If you like your cut of beef straight off the grill, without additional flavorings, then the "Specialties from the Grill" menu is for you.   Try "Lomo a la piedra," a tenderloin served on a hot stone, or the San Telmo T-bone steak.  Beware, though, the T-bone is 700 grams of beef.  Most other national cuts at San Telmo are about 220-280 grams, more than enough to satisfy most appetites.

As for the imported cuts, San Telmo offers grilled ribeye (ojo de bife), grilled sirloin (bife de chorizo), rump cap (picahna, a traditional Brazilian cut), and a grilled, Aberdeen Angus Rib (tira de asado).

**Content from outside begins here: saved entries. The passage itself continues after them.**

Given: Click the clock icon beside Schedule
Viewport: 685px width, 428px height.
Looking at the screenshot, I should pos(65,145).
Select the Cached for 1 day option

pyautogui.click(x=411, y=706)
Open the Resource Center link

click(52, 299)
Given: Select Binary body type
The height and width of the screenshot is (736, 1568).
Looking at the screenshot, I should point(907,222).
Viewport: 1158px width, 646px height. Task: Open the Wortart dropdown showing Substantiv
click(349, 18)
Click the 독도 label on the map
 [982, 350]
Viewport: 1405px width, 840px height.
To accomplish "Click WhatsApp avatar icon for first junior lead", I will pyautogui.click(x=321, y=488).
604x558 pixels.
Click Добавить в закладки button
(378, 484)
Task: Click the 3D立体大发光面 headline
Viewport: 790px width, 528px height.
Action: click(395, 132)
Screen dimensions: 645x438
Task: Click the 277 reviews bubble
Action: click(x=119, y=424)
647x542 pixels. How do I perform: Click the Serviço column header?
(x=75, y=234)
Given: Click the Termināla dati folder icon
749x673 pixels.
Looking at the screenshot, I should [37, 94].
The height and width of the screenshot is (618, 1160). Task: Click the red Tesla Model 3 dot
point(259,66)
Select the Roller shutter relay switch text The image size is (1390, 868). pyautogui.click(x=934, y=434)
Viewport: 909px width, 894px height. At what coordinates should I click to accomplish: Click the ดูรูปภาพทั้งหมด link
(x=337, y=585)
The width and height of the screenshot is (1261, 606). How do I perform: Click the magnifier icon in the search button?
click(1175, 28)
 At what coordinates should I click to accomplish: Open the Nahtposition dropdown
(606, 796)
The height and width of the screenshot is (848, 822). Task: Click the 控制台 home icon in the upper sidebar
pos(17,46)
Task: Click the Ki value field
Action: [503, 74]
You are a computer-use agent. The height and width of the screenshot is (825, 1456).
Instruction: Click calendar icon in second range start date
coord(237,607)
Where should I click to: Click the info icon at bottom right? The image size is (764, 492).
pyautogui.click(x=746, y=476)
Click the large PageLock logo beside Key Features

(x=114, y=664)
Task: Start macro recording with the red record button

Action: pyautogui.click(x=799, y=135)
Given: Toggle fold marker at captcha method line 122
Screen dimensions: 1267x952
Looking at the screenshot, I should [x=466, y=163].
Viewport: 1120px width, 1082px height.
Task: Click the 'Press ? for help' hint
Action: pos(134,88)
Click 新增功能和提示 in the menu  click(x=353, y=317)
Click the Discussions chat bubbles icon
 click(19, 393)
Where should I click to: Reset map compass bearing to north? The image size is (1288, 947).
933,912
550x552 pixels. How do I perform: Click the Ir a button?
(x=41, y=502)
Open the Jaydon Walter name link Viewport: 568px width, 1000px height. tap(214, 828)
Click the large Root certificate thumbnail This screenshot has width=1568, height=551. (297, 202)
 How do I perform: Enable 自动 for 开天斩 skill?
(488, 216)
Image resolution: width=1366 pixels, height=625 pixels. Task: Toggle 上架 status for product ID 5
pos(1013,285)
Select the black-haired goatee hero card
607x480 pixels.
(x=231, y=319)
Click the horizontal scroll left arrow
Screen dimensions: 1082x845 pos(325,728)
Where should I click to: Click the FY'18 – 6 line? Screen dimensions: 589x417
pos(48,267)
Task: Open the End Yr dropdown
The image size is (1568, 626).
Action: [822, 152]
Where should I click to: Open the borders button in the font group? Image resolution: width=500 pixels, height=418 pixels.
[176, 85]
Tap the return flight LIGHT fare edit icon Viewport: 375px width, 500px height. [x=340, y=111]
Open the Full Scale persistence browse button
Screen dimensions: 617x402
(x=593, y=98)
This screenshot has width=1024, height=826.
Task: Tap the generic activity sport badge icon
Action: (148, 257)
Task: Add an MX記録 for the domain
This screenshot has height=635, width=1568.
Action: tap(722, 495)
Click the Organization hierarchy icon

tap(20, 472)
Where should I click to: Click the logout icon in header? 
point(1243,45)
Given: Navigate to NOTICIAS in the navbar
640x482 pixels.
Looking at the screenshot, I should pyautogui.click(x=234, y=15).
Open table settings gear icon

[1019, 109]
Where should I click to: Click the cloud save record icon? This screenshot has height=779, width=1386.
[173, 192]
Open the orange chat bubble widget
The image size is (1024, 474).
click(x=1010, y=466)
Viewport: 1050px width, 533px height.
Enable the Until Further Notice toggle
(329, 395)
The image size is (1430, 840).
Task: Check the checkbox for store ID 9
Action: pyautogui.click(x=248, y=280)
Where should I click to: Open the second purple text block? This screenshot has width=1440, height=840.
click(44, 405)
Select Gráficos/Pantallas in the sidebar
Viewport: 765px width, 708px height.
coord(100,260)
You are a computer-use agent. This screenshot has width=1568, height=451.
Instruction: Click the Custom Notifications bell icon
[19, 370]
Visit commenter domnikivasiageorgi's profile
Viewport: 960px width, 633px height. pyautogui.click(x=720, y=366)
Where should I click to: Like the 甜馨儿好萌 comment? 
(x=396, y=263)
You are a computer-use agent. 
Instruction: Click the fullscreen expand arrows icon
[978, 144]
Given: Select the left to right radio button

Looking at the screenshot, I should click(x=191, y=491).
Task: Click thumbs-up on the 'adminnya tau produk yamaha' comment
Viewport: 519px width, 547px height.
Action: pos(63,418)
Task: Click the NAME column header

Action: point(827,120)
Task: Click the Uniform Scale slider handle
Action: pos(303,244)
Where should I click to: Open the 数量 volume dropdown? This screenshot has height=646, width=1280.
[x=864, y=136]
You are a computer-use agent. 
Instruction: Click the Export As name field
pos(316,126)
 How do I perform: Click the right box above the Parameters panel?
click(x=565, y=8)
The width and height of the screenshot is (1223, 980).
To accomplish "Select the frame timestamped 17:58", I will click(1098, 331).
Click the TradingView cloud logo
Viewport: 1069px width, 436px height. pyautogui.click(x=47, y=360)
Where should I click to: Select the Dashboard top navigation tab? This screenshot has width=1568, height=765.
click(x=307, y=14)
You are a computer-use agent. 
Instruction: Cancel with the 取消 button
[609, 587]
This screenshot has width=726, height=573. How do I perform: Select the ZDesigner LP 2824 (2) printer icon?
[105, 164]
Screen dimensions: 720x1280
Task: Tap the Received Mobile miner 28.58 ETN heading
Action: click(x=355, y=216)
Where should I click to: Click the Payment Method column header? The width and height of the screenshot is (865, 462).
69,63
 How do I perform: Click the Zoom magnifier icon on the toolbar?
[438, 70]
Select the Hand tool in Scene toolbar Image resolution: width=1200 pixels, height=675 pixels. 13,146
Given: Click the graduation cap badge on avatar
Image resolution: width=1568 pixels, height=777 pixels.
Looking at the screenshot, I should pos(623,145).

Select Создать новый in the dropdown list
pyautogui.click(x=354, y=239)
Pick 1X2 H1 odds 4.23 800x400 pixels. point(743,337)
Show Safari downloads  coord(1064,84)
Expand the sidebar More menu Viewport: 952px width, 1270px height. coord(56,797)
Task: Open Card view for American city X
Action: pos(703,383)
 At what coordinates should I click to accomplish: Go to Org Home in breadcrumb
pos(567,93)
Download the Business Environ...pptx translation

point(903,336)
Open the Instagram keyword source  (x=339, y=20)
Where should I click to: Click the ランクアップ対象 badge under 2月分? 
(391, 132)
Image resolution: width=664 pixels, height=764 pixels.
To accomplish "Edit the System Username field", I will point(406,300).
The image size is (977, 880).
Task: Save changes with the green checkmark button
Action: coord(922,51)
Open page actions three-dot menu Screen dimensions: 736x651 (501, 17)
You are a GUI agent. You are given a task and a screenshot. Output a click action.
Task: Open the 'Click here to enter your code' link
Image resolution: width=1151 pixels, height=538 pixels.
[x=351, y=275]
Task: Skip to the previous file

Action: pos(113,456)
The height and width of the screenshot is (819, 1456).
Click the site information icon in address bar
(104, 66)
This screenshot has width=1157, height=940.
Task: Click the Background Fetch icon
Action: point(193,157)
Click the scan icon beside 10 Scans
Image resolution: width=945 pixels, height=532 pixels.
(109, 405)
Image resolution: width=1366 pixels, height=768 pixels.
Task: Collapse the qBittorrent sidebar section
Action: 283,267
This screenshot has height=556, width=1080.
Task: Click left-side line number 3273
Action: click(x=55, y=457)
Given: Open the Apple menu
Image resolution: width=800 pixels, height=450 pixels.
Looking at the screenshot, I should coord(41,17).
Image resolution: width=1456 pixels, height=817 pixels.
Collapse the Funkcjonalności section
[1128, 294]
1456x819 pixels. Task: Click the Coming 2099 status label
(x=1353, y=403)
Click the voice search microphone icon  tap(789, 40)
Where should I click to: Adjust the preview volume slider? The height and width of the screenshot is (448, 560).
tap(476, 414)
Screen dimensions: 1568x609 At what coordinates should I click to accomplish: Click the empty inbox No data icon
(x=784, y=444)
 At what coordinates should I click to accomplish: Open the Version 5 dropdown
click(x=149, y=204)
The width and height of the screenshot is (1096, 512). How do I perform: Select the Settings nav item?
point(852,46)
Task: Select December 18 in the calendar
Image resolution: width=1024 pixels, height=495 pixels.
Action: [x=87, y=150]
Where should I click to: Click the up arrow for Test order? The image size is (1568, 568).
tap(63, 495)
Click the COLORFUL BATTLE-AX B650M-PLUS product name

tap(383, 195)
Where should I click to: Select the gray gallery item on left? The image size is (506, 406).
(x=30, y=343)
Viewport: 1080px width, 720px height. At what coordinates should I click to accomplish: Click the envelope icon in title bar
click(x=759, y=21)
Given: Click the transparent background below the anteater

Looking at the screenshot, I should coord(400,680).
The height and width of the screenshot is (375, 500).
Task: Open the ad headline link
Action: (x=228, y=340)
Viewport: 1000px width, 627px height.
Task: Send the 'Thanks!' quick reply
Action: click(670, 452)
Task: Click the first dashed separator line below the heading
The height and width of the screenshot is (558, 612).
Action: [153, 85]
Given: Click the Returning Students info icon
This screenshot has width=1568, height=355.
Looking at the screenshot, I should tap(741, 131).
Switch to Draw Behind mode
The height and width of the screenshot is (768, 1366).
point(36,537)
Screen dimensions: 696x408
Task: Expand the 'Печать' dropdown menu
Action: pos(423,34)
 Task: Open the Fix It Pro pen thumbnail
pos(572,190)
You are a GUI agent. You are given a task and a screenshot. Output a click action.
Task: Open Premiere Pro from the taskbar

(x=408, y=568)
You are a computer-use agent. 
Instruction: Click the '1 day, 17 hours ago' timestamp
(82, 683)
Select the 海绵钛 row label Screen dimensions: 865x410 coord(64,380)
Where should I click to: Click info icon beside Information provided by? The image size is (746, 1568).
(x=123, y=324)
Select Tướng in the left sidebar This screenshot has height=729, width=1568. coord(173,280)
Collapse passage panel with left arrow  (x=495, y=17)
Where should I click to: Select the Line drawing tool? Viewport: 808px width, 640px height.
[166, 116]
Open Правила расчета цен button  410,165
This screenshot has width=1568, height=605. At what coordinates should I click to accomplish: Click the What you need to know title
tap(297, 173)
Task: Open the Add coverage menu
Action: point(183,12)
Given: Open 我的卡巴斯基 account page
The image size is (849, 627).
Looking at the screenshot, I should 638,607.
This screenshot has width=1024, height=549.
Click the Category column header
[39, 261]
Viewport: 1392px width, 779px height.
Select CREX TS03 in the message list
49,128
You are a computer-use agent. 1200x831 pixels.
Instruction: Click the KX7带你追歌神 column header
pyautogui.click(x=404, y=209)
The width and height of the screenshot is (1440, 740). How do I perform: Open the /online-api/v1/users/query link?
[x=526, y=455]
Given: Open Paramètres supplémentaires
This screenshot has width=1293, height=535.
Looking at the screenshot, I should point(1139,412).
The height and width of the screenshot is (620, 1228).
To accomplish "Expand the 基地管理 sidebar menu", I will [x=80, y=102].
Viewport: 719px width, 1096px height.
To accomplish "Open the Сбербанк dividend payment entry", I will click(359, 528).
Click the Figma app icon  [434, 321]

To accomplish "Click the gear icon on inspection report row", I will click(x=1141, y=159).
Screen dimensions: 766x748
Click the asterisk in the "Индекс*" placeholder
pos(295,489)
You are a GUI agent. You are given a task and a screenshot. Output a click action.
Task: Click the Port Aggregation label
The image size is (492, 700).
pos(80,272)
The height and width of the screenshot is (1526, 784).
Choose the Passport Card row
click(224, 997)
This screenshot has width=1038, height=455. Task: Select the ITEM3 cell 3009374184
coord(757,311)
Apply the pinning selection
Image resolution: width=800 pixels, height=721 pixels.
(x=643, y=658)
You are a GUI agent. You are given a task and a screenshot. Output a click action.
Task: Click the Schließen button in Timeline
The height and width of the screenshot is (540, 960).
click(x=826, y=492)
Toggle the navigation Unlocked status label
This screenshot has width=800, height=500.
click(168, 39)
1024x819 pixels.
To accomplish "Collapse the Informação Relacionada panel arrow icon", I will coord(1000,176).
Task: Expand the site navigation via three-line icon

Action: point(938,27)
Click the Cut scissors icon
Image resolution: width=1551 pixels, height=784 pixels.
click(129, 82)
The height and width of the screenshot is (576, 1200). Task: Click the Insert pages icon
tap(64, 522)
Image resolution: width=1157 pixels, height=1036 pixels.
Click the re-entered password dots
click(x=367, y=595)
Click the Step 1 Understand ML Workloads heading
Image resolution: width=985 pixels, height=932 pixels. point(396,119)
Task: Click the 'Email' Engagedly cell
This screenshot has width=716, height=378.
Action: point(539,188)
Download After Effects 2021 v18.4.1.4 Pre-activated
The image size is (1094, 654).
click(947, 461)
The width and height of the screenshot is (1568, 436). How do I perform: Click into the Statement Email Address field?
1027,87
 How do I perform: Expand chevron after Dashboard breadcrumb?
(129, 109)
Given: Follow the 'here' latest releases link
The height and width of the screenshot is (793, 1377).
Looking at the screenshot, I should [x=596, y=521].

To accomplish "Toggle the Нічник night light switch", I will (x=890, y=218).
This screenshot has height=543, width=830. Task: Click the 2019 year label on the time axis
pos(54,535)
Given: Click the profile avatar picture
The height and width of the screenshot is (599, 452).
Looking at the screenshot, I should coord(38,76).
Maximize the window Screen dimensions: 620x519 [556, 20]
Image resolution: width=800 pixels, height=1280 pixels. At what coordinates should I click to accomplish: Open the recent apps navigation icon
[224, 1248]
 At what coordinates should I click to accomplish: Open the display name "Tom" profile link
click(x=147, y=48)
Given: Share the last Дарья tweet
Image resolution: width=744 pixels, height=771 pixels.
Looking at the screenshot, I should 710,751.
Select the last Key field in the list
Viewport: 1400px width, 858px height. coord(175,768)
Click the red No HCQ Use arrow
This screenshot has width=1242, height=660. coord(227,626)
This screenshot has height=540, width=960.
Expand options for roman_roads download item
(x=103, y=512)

All are 300-400 grams.

You may be surprised to find that some of the most flavorful items at San Telmo can come from the  appetizer menu, which is    equally as diverse as the steak menu.  Consider a carpaccio, either tenderloin or salmon, or choose from three cebiches, prepared Peruvian style.
And Proaño is particularly fond of their hot starters from the cow, such as sweetbreads, which are eaten with lemon, and their "chinchulín," or chittlins.  "This is a good seller," says Proaño.  "We clean them well, boil them for three hours, then put them on the grill."  For a true taste of Argentina, he recommends the "Provoleta a la brasa," or roasted provolone cheese.  "If you are Argentinian or Uruguayan, this is something you do not miss," he insists.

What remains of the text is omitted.